Seeing What’s Already in Your Corner
If you’re like most people, you probably think more about what you don’t have than what you do. It’s natural — we’re trained to notice gaps, shortages, and what’s missing. But when you focus only on the deficits, you miss the assets. And those assets — your advantages — are what make progress faster, decisions easier, and opportunities more possible.
Your advantages are anything that gives you a head start, an edge, or a unique ability to make progress. Some are obvious: your education, your network, your resources. Others are subtle: your curiosity, your ability to stay calm under pressure, your unusual life experiences, or even the setbacks that taught you lessons others haven’t yet learned.
Why People Ignore Their Advantages
Many people shy away from identifying their advantages because they feel guilty about them — as if noticing them is boasting or being unfair. Or they simply assume that whatever they have isn’t special: “Doesn’t everyone know this? Doesn’t everyone have access to this?”
No — they don’t. And pretending they do doesn’t help you or anyone else. In fact, it keeps you from using what you have to its fullest.
Making an Inventory of Advantage
Here’s a quick way to start: grab a piece of paper and divide it into five categories. For each, write down everything that comes to mind — big or small.
- Knowledge & Skills: What do you know or do well that others might not?
- Relationships & Networks: Who do you know that could help, support, or guide you?
- Experiences & Lessons: What have you been through that shaped you and gave you insight?
- Resources & Access: What tools, technology, or opportunities do you already have within reach?
- Traits & Habits: What personal qualities give you a natural edge — persistence, empathy, focus, humor?

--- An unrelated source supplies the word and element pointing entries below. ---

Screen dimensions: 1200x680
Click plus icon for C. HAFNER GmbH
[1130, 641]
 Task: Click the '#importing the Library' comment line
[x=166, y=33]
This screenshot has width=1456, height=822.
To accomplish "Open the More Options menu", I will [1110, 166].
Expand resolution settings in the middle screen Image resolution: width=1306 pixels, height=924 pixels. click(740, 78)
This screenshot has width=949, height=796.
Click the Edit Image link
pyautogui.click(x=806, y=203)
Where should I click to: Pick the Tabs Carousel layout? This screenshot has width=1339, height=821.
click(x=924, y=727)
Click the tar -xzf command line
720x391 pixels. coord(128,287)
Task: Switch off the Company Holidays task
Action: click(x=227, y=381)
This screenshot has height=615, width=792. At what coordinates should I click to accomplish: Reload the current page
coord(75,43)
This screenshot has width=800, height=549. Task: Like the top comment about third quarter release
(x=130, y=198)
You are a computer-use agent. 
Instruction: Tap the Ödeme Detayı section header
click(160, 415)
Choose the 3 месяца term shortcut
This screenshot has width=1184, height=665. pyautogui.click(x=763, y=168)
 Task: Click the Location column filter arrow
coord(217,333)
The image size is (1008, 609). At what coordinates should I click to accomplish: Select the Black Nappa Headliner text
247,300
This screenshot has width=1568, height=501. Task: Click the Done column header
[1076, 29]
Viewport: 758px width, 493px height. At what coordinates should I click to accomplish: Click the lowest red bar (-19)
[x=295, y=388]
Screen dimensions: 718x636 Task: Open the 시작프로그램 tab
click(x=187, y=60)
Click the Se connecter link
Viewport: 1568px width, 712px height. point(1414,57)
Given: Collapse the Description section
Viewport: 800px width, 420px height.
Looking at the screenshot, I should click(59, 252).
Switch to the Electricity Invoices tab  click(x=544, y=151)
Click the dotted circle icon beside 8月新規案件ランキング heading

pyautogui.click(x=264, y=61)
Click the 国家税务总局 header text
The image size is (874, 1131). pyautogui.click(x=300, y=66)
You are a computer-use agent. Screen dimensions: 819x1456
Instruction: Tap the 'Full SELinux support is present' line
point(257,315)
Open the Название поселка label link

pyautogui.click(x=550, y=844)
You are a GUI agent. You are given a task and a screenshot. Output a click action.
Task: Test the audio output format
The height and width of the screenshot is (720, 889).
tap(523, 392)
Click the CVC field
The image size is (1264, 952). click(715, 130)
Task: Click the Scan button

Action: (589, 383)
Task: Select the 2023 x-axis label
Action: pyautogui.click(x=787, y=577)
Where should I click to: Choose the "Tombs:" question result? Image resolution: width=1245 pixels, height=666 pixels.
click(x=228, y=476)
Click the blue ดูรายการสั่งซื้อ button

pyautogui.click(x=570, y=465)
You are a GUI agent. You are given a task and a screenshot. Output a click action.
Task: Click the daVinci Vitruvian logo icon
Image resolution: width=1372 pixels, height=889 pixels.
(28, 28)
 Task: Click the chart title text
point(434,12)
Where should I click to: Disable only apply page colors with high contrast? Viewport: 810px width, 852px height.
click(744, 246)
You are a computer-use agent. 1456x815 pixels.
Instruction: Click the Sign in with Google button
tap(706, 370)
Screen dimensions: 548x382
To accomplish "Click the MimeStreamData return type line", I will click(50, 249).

At first, your list might look short. But keep going. The more you write, the more you’ll realize that you have more advantages than you thought.
This Is Just Step One
This first step — identifying what’s in your corner — is about awareness. You’re not committing to use every advantage yet (that’s what we’ll tackle next). You’re simply shining a light on the playing field so you can see where you stand.
Closing Thought
The truth is, you can’t use what you can’t see. And you can’t grow what you don’t acknowledge. Knowing your advantages is not arrogance — it’s clarity.
Start your inventory today. The next post in this series will challenge you to decide: Are you willing to use what you’ve got?
Momentum Move
Make your personal advantage inventory today. Fill in at least three items in each category (knowledge, relationships, experiences, resources, traits). Don’t filter or downplay them — just write until you surprise yourself.